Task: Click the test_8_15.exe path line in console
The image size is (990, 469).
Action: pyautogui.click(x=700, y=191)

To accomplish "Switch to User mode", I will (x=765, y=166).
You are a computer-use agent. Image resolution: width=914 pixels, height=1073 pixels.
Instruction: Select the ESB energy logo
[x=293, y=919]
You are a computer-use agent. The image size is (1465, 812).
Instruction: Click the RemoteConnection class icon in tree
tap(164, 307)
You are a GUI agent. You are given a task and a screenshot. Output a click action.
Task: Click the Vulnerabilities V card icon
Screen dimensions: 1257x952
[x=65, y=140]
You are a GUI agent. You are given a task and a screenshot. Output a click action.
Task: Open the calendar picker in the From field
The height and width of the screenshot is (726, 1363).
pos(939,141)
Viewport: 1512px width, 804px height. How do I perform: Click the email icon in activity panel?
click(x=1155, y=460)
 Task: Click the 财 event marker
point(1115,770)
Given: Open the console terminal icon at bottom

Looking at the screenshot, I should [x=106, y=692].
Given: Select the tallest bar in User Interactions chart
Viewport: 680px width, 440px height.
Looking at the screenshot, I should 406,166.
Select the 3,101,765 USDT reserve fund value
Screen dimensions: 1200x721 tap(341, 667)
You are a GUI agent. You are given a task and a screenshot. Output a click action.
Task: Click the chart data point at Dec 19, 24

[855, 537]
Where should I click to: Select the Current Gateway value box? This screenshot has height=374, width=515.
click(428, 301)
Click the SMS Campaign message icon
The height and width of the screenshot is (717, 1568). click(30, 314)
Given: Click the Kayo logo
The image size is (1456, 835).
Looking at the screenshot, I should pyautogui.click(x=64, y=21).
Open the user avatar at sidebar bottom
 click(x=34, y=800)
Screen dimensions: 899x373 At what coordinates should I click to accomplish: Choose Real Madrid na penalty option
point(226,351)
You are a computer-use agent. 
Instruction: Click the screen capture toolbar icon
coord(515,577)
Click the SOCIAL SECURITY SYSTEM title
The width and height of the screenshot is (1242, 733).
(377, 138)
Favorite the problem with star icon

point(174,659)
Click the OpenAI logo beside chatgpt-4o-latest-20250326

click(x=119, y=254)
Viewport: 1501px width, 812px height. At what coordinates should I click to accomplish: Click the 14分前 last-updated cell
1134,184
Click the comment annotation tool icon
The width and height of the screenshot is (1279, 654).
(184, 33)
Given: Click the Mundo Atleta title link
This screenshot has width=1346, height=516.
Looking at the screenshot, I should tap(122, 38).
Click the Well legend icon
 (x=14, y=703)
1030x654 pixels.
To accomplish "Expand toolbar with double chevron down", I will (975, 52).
====================
Lay out the stretch of the listing above, from the line containing "Select the 3,101,765 USDT reserve fund value" through the line containing "click(428, 301)", as a numbered list, omitting blank lines.

* Solution to this exercise
1. Select the 3,101,765 USDT reserve fund value
2. Screen dimensions: 1200x721 tap(341, 667)
3. You are a GUI agent. You are given a task and a screenshot. Output a click action.
4. Task: Click the chart data point at Dec 19, 24
5. [855, 537]
6. Where should I click to: Select the Current Gateway value box? This screenshot has height=374, width=515.
7. click(428, 301)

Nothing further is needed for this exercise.